Torniamo a Trump. In Europa alcuni osservatori continuano a parlarne come se fosse un fenomeno da baraccone.
«Capisco che dall’osservatorio europeo molte cose americane possano sfuggire. In primo luogo, penso che al di là dell’Oceano negli ultimi anni non si sia riflettuto abbastanza circa la profonda divisione che da alcuni decenni attraversa, lacerandola, la vita culturale, sociale e valoriale degli Stati Uniti. Tutto questo si ripercuote sul terreno politico marcando in modo quasi parossistico le differenze fra Rossi e Blu (Repubblicani e Democratici, ndr). Trump si rivolge all’America profonda, disorientata e in sofferenza perla crisi in cui sono entrati i vecchi sistemi di valori. Vi è una grossa parte di Paese che inorridisce di fronte ad alcune teorie considerate politicamente corrette dai Democratici».

A suo avviso potranno esserci sorprese sul terreno globale ?
«Il tycoon non è un uomo politico che pensa in termini strategici, ma è perfettamente consapevole che l’ordine globale dipenda da un certo grado di affidabilità da parte dell’amministrazione americana. Penso che valuterà secondo realismo il caso Ucraina, ma anche quanto sta accadendo in Medio Oriente».

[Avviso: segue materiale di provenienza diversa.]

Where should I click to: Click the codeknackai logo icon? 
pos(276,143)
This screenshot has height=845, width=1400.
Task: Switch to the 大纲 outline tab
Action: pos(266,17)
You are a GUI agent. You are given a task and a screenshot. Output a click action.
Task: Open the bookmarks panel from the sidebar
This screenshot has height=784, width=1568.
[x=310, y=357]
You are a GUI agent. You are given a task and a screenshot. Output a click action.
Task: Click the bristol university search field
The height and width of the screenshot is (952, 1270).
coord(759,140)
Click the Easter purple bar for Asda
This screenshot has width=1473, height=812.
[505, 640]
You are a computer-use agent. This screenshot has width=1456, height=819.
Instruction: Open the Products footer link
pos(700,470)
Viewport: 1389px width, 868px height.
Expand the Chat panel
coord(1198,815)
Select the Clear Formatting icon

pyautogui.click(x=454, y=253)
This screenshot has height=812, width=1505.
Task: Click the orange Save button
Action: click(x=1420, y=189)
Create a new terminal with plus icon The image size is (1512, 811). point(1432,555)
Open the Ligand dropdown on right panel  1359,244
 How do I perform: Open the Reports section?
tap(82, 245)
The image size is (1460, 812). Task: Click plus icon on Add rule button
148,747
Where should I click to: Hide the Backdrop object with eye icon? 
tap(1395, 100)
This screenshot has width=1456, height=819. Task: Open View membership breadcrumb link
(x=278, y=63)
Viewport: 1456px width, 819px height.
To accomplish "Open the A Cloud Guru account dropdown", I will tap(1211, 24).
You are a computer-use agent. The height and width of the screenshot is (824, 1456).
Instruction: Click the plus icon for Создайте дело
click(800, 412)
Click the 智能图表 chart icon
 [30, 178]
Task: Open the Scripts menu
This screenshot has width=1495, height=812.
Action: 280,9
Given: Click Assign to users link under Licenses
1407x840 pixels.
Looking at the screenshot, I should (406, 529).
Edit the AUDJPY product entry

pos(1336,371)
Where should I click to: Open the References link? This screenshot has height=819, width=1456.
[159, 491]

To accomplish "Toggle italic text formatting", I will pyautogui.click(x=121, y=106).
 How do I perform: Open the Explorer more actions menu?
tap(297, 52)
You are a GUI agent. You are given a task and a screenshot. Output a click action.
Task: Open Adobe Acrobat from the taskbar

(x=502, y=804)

Regione in cui il punto caldo e di maggiore incertezza è rappresentato dall’Iran.
«Donald Trump sa bene che gli iraniani, pur utilizzando toni aggressivi, hanno piena consapevolezza di non avere le forze per misurarsi con apparati militari come quello degli Stati Uniti».

Un’ultima domanda. Al di là dello stato di salute, quali sono stati gli errori commessi da Joe Biden durante il suo mandato?
«Biden è stato vittima delle sue ambizioni. Era convinto di avere la forza e la capacità per riuscire a realizzare grandi progetti nell’illusione di passare alla storia come un secondo Franklin Delano Roosevelt. Tutto ciò lo ha portato a compiere scelte politiche molto più progressiste rispetto a quelle che la classe media americana potesse accettare. Di qui il disamore nei suoi confronti».